To make a serious understatement...it wasn't that bad at all!! It actually looks more daunting than it is. After breakfast I shut down the generator, removed the 30 amp plug from the socket, disconnected both the house batteries, disconnected the starting battery, (probably didn't need to but I thought, "better safe than sorry") opened the windows, drug out my meager tool collection, and went to work.

The old, dead converter. We've been using a Battery Tender Plus for the last week to try to stay on top of our batteries. It's all I had.

Breaker area exposed. To begin, I asked DW to make several labels so I could label all the wires I removed. It helps to know where to put everything when the new unit goes in. The fuse panel to the right had to come out, and all the wires attached had to be removed. I labeled them 1-8 so I would know the correct order to replace them. I also re-used the fuses from the board. At this time, the hot wire from the converter to the breaker and the ground wire to the ground bar had to be removed and labeled, as did the power wires from the batteries.

After the old converter was completely unhooked, I slid it out. Then I replaced it with the new converter, re-ran all the pre-labeled wires to the new fuse panel, connected the hot wire to the breaker in the upper center of the picture, and ran the ground wire to the ground bar to the extreme left of the picture. The new unit came with a neutral wire that was run to the neutral bar to the upper left of the picture. Then I ran the battery wires to their proper location...it's all rather simple as the board is marked with what goes where. At this point it was just a matter of sliding everything back in place. The new converter is a tight fit, but that's a good thing as you really do not want things to slide around while driving.

Replaced the breaker cover and screwed everything back into place, restored power to the RV, flipped the breakers on, and everything worked as it should...easy breezy!!

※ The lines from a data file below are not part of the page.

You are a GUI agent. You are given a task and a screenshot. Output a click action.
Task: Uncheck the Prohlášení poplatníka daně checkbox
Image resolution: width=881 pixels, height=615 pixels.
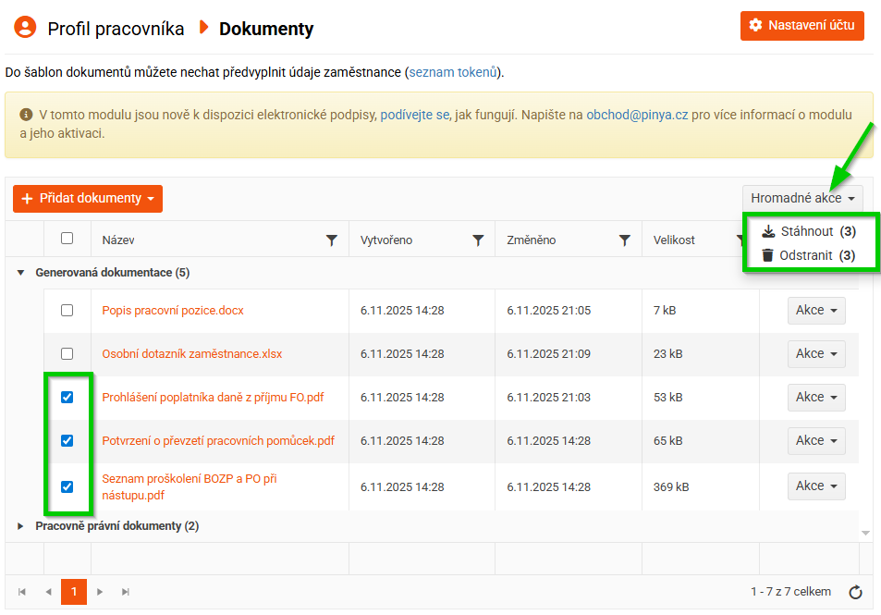(67, 398)
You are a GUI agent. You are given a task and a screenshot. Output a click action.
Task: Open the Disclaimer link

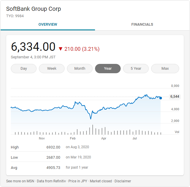(x=123, y=181)
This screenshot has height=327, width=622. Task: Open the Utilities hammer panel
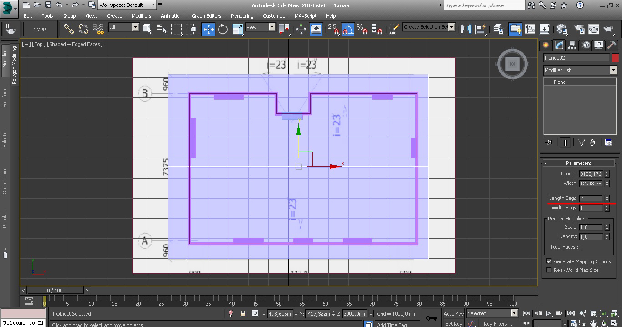coord(612,45)
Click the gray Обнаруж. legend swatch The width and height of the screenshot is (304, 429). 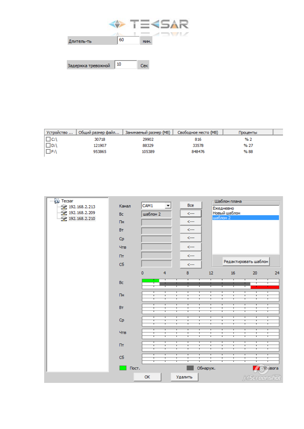190,368
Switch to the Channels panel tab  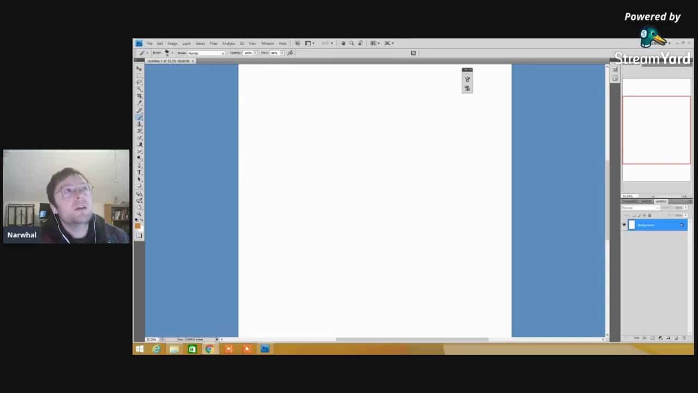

Last thing was to place the brown cover back on...
So now the interior lights are brighter, they do not flicker, and there is no annoying whining sound when two or more lights are on simultaneously. We're also getting 3 stage charging to our house batteries without the likelihood of burning them up as the older converters do.
If a converter swap is in your future and you aren't mechanically or electrically adept...have NO fear about it. Honestly if I can do it...anyone can do it!
By the way, we now have a portable EMS!